Demonstration of the low affinity alpha subunit of the granulocyte-macrophage colony-stimulating factor receptor (GM-CSF-R alpha) on human trophoblast and uterine cells.

Granulocyte-macrophage colony-stimulating factor (GM-CSF) is a classical haematopoietic cytokine which has also been implicated in placental growth and development. In this study we have performed a detailed immunohistological localization of the low affinity GM-CSF receptor (GM-CSF-R alpha) in human first trimester implantation site and non-pregnant endometrium. We have also investigated receptor expression and GM-CSF binding in vitro by normal first trimester trophoblast using flow cytometric analysis and compared this with JEG-3 and JAR choriocarcinoma cells. In the first trimester, the GM-CSF-R was found to be present on villous cytotrophoblast and all populations of extravillous trophoblast.
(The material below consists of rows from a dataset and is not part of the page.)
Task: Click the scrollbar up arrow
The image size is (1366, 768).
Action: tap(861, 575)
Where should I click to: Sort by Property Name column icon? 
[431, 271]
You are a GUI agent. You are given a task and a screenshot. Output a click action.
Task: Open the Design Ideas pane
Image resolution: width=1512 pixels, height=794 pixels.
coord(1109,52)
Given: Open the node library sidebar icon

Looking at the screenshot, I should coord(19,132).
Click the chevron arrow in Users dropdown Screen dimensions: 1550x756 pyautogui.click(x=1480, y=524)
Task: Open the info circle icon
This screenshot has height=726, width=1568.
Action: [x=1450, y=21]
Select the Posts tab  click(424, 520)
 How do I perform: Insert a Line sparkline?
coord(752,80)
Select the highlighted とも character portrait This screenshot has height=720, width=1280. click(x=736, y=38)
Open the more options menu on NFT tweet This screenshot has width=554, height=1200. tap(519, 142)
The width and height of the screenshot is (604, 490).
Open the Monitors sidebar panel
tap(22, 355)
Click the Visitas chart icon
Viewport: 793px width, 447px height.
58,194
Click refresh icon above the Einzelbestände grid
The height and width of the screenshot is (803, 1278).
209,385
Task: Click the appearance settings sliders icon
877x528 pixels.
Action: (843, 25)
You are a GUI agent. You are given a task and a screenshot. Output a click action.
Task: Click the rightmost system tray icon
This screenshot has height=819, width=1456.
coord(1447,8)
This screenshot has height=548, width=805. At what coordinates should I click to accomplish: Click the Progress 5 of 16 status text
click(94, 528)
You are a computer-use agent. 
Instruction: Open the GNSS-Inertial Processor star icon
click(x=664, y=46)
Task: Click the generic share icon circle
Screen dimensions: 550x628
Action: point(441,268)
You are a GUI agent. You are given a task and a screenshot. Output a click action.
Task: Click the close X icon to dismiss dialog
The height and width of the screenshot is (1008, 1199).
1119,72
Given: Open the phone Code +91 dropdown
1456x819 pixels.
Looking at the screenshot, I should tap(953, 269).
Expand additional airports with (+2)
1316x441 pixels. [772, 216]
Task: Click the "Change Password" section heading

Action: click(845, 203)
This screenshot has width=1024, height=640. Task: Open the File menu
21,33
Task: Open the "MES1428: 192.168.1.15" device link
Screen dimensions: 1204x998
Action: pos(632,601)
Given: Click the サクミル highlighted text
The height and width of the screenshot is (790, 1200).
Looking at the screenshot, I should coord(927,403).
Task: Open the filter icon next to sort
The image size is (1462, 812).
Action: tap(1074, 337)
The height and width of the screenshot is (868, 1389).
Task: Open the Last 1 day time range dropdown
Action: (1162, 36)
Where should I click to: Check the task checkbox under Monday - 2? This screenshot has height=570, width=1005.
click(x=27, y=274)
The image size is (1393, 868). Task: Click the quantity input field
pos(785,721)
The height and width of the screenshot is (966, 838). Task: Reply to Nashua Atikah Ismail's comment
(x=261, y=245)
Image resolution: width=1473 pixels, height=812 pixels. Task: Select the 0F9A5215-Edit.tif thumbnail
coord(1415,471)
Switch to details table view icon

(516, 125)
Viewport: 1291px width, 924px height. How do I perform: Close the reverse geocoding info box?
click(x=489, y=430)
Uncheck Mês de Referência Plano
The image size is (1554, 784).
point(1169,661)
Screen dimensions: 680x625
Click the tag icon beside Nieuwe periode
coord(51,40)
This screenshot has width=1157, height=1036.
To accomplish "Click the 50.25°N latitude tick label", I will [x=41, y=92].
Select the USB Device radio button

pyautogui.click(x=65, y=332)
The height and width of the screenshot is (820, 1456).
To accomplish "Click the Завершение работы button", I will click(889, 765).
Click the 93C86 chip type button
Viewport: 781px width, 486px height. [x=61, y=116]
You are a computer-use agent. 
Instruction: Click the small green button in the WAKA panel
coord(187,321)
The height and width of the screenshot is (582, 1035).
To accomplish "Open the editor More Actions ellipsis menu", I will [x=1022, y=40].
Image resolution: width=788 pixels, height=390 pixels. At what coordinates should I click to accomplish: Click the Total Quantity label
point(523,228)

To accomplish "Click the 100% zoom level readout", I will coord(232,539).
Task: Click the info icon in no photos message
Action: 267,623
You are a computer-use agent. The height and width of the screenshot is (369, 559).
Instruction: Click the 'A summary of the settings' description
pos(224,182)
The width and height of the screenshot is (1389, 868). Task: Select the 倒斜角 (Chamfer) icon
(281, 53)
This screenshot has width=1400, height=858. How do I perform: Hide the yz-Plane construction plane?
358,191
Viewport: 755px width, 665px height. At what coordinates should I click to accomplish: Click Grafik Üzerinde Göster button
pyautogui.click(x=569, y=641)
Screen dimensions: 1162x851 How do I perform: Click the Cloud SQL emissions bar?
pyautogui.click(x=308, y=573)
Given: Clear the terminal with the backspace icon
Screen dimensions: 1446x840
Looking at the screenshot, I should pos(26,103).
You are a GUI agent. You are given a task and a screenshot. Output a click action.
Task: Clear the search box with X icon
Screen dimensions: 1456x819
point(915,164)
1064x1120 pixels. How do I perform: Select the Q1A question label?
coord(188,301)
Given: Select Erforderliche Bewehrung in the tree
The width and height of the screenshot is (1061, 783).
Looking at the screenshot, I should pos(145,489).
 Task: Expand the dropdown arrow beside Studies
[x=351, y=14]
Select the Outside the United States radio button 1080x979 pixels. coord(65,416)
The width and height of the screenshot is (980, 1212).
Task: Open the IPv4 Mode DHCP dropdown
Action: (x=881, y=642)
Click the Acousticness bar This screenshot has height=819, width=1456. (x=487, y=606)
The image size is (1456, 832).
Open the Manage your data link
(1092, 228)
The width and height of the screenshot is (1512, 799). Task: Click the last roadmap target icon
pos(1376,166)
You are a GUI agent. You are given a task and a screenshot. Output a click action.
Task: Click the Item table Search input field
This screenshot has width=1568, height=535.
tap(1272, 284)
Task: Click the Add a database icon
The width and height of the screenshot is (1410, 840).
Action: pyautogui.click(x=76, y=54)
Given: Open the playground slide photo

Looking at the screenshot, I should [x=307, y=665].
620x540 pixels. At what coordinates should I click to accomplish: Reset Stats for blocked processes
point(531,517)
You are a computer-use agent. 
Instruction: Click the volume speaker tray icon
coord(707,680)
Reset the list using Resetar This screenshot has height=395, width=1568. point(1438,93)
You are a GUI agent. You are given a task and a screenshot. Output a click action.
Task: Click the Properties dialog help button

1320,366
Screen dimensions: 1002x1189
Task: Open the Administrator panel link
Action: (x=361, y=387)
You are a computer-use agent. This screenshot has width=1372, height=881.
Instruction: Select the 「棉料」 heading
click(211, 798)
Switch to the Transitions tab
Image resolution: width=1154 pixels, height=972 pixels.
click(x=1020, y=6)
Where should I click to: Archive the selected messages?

Expression by villous syncytiotrophoblast was weak or absent, but this increased markedly by term. GM-CSF-R were also expressed by fetal Hofbauer cells within the mesenchyme of the chorionic villi and by uterine glandular epithelium and decidual macrophages within maternal decidua. GM-CSF-R was not expressed by glands in proliferative phase endometrium but began to appear during the secretory phase, suggesting hormonal regulation of the receptor on uterine glandular epithelium. Flow cytometric comparison of normal isolated first trimester trophoblast and JEG-3 and JAR choriocarcinoma cells revealed two- to threefold higher surface expression of GM-CSF-R by choriocarcinoma cells and higher binding capacity for rhGM-CSF than normal trophoblast. These results suggest that GM-CSF may regulate growth and development of human trophoblast. GM-CSF may also influence placental development and function by acting via decidual and fetal macrophages, and uterine glandular epithelium, which are the other cell populations to express the receptor.